To parallelize our application to multi-GPUs, we first review the different methods of domain decomposition available to us for splitting the data among the GPUs, thereby distributing the work. Broadly, we can divide data into either stripes or tiles.

* **Stripes**: They minimize the number of neighbours, require communication among less neighbours, and are optimal for latency bound communication.

* **Tiles**: They minimize surface area/ volume ratio of the grid, require communicating less data, and are optimal for bandwidth bound communication.

![domain_decomposition](../../images/domain_decomposition.png)

When we divide the global grid between GPUs, only the boundaries of each GPU-local grid need to be communicated with the neighboring GPUs, as they need the updated grid-point values for the next iteration. Therefore, we use horizontal stripes (as C/ C++ are row-major) in our tutorials for domain decomposition, enabling data parallelism.

### Halo Exchange

We term the exchange of top and bottom rows after each iterations the "halo exchange". Review the image below and notice that we update the topmost and bottomost rows of the grid to implement the periodic boundary condition. Recall that the left and right columns of the grid constitute Dirichlet boundary conditions (that is, constant value).

![halo_exchange](../../images/halo_exchange.png)

## CUDA concepts: Part 1

### Setting the GPU

To verify that our system has multiple GPUs in each node, run the command below:

In [None]:
!nvidia-smi

The command should output more than one GPU. Inside a program, the number of GPU in the node can be obtained using the `cudaGetDeviceCount(int *count)` function and to perform any task, like running a CUDA kernel, copy operation, etc. on a particular GPU, we use the `cudaSetDevice(int device)` function.

### Copying between GPUs

The `cudaMemcpy` function supports GPU to GPU copy using the `cudaMemcpyDeviceToDevice` flag and the source and destination memory addresses should reside in GPU devices. 

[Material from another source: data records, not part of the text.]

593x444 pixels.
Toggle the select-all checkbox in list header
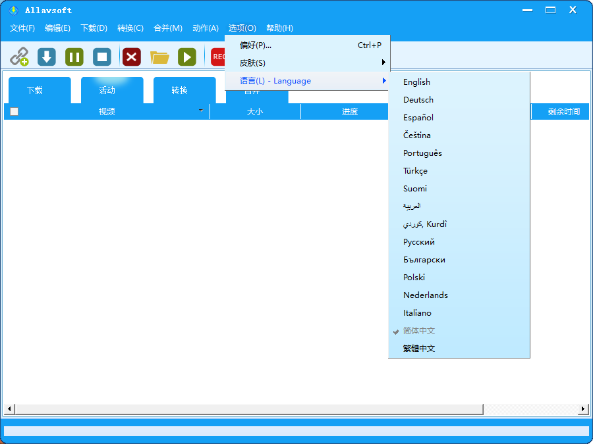[x=14, y=111]
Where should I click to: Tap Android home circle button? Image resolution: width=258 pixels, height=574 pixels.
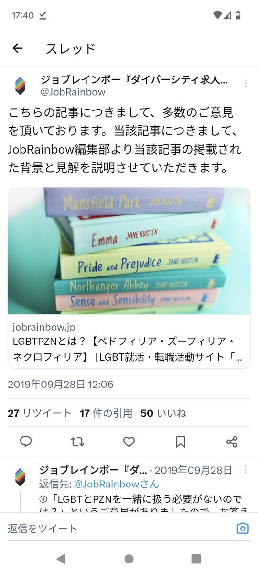129,559

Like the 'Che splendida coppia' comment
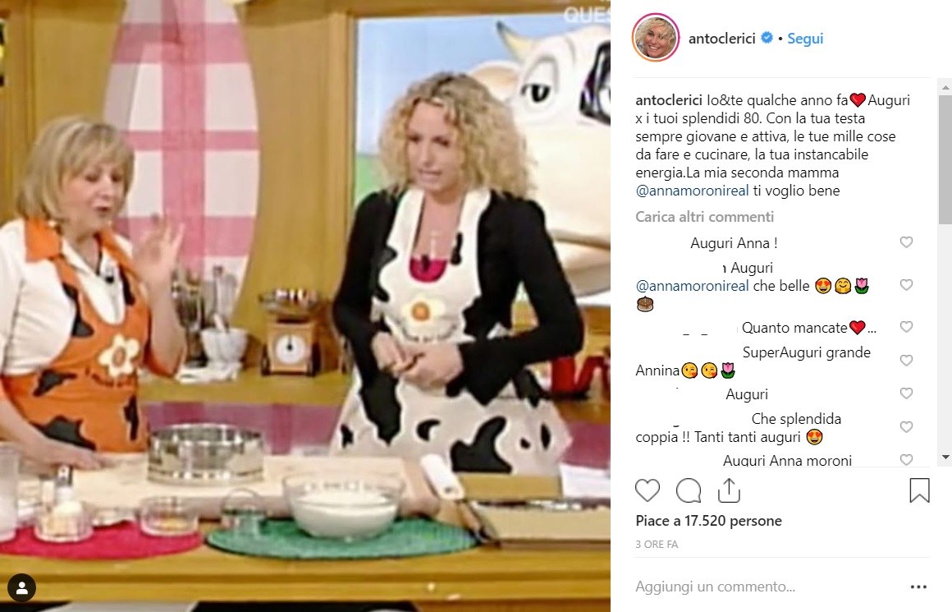(x=906, y=427)
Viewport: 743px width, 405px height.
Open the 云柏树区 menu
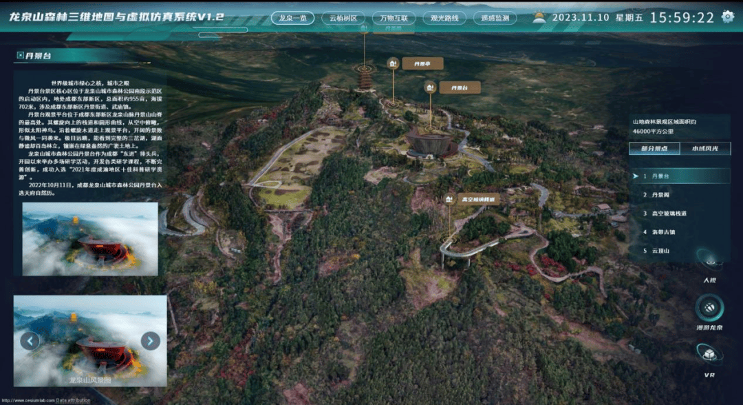coord(343,19)
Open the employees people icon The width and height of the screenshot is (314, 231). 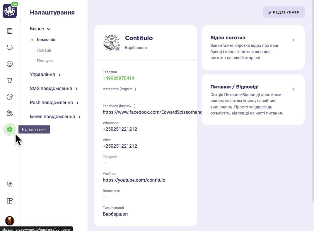pos(10,113)
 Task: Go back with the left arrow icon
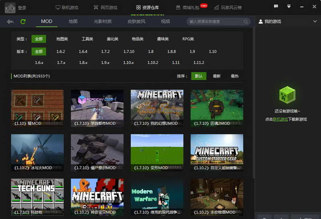pyautogui.click(x=10, y=22)
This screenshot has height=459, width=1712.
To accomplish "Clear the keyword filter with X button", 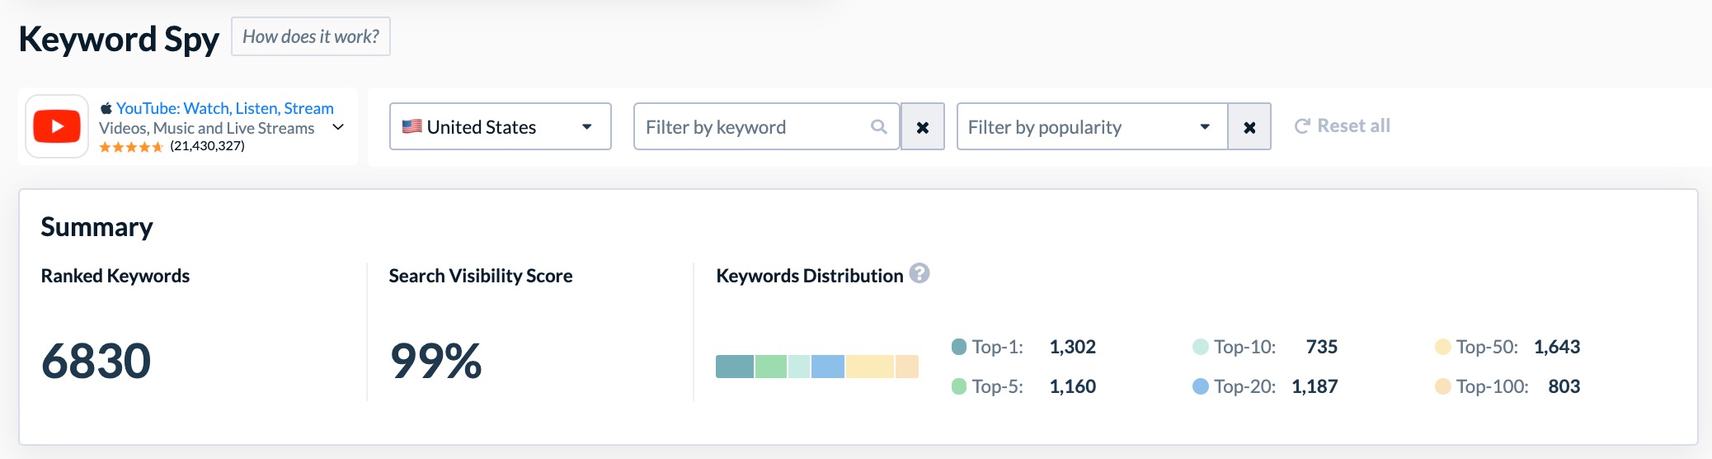I will tap(923, 126).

For example, if we want to copy 1000 floats from the array `arr_gpu_0` allocated on GPU 0 to the array `arr_gpu_1`, the function call is:

```c
cudaMemcpy(arr_gpu_1, arr_gpu_0, 1000 * sizeof(float), cudaMemcpyDeviceToDevice);
```

Recall that CUDA kernel calls made from the host are non-blocking (asynchronous) by default. That is, the control may return back to the host thread before the device kernel finishes execution. To perform the halo exchange, we need to perform copy operations between each GPU and its neighbours. However, for large copy sizes, `cudaMemcpy` is blocking with respect to the host. 

Thus, we cannot use the following code snippet:

```c
for (int i = 0; i < 2; i++) {
    // Set current device
    cudaSetDevice(i);
    // Define row number of top and bottom neighbours, etc.
    TopNeighbour = ...; BotNeighbour = ...; // and so-on
    // Launch device kernel on GPU i
    jacobi_kernel<<<dim_grid, dim_block>>>(...);
    // Halo exchange
    cudaMemcpy(grid_rows[TopNeighbour], grid_rows[myTop], size, cudaMemcpyDeviceToDevice);
    cudaMemcpy(grid_rows[BotNeighbour], grid_rows[myBot], size, cudaMemcpyDeviceToDevice);
    // Norm check, swapping current and previous grid arrays, etc.
} // Serializes operations with respect to the host
```

As this code results in serialized execution:

![memcpy_serialized](../../images/memcpy_serialized.png)

### Asynchronous operations

Instead of `cudaMemcpy`, we can use the `cudaMemcpyAsync` function which is asynchronous with respect to the host. This allows the host to launch device kernels and copy operations concurrently, enabling parallel execution across GPUs. 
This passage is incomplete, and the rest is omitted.